# OBJECTIVE
Retype every one of the rows below, character for character, without changing anything.

# PROVIDED RECORDS
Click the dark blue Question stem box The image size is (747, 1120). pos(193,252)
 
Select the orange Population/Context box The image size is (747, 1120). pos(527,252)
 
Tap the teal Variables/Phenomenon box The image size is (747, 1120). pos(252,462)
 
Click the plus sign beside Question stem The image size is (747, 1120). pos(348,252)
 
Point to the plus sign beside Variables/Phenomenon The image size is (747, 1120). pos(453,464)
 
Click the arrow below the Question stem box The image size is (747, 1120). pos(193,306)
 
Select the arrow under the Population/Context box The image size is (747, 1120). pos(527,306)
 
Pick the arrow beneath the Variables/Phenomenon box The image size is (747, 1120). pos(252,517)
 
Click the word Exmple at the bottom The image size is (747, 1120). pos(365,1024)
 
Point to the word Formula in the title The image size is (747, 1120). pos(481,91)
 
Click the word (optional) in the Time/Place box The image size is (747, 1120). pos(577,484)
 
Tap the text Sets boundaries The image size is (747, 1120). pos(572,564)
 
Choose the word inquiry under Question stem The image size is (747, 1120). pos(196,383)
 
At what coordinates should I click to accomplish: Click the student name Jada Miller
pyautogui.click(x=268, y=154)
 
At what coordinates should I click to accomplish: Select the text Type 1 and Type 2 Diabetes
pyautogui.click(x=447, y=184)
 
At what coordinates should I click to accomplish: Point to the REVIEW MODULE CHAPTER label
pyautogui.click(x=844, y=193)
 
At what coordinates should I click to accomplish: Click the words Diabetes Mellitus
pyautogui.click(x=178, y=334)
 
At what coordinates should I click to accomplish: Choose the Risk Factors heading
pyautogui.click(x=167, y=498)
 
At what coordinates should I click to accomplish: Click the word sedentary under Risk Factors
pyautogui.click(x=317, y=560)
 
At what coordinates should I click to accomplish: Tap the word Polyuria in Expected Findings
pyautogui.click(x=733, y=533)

# ANSWER IN FULL
Click the dark blue Question stem box The image size is (747, 1120). pos(193,252)
 
Select the orange Population/Context box The image size is (747, 1120). pos(527,252)
 
Tap the teal Variables/Phenomenon box The image size is (747, 1120). pos(252,462)
 
Click the plus sign beside Question stem The image size is (747, 1120). pos(348,252)
 
Point to the plus sign beside Variables/Phenomenon The image size is (747, 1120). pos(453,464)
 
Click the arrow below the Question stem box The image size is (747, 1120). pos(193,306)
 
Select the arrow under the Population/Context box The image size is (747, 1120). pos(527,306)
 
Pick the arrow beneath the Variables/Phenomenon box The image size is (747, 1120). pos(252,517)
 
Click the word Exmple at the bottom The image size is (747, 1120). pos(365,1024)
 
Point to the word Formula in the title The image size is (747, 1120). pos(481,91)
 
Click the word (optional) in the Time/Place box The image size is (747, 1120). pos(577,484)
 
Tap the text Sets boundaries The image size is (747, 1120). pos(572,564)
 
Choose the word inquiry under Question stem The image size is (747, 1120). pos(196,383)
 
At what coordinates should I click to accomplish: Click the student name Jada Miller
pyautogui.click(x=268, y=154)
 
At what coordinates should I click to accomplish: Select the text Type 1 and Type 2 Diabetes
pyautogui.click(x=447, y=184)
 
At what coordinates should I click to accomplish: Point to the REVIEW MODULE CHAPTER label
pyautogui.click(x=844, y=193)
 
At what coordinates should I click to accomplish: Click the words Diabetes Mellitus
pyautogui.click(x=178, y=334)
 
At what coordinates should I click to accomplish: Choose the Risk Factors heading
pyautogui.click(x=167, y=498)
 
At what coordinates should I click to accomplish: Click the word sedentary under Risk Factors
pyautogui.click(x=317, y=560)
 
At what coordinates should I click to accomplish: Tap the word Polyuria in Expected Findings
pyautogui.click(x=733, y=533)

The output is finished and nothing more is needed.